High Court enforces non-compete clause
Posted: 15th April 2019
Validly restricting the post-termination conduct of employees and partners involves striking a careful balance between business protection and personal freedom, and that is why professional drafting is indispensable.
An instructive case on point concerned a partner in a professional services firm who was banned from joining a competitor for six months following his retirement.
After the firm approved the man’s retirement, he was placed on gardening leave for nine months prior to the date of his retirement.
Thereafter, for a further six months, a clause in the firm’s membership agreement forbade him from joining as a partner or member any business in competition with the firm or other firms connected to it, either in the UK or overseas.

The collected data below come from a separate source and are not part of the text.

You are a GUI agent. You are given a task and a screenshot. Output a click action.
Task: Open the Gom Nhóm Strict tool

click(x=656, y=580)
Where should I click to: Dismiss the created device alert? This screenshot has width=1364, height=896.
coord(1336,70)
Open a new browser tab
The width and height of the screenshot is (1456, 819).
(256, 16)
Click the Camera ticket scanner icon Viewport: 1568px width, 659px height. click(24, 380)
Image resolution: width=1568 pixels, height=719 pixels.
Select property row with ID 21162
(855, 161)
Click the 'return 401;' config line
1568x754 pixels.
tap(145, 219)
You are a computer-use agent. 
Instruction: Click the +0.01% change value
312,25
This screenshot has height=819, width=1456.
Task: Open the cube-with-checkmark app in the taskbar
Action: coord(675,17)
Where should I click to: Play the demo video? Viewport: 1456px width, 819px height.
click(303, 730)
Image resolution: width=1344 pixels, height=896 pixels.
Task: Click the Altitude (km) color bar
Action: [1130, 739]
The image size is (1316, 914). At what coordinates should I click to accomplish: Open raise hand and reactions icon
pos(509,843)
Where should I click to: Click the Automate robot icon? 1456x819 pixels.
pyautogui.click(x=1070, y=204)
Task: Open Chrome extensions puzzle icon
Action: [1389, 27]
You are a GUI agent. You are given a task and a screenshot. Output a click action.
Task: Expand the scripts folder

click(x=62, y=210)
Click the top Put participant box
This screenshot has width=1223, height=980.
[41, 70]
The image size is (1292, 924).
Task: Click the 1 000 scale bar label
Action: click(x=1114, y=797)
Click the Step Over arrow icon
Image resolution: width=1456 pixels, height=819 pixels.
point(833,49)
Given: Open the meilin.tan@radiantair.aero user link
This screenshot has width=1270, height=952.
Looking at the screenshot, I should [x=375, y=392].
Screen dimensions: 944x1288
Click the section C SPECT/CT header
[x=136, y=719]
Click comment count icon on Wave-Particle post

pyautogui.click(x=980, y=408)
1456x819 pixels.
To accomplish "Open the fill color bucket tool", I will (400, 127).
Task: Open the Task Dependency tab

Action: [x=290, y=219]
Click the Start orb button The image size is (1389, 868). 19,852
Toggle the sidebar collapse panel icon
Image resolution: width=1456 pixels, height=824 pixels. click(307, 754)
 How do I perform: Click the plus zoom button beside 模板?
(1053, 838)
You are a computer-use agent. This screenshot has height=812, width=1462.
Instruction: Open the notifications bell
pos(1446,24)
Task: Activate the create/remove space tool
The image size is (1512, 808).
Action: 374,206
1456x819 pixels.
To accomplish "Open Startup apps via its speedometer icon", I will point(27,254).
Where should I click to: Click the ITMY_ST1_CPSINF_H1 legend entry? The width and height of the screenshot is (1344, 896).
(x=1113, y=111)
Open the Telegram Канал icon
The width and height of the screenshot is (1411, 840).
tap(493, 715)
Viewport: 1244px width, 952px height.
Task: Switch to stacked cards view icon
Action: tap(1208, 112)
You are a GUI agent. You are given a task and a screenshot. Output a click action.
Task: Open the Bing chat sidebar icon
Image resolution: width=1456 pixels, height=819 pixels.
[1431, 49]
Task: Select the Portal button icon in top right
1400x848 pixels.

About a month after the end of his gardening leave, the man announced his intention to take up a post with a competitor. The firm was concerned that his senior role had given him access to its confidential information and sought an injunction to hold him to the terms of the membership agreement. The man argued that the non-compete clause was invalid in that it was too broad in its scope and unfairly prevented him from making a living. He also submitted that the six-month period, when combined with the period of gardening leave, was unreasonably long.
In granting the injunction sought, however, the Court noted that the dispute in respect of the validity of the non-compete clause had been referred for resolution by an arbitrator under the terms of the membership agreement. That arbitration could take place speedily, and in any event before the expiry of the six-month period.
The Court observed that the man had been paid a substantial sum of money whilst on gardening leave and was aware throughout that the firm was seeking to enforce the non-compete clause. The firm had presented an arguable case that the order was necessary to protect its legitimate interests in maintaining confidentiality. It had established a serious issue to be tried and the balance of convenience also fell in favour of the injunction being granted.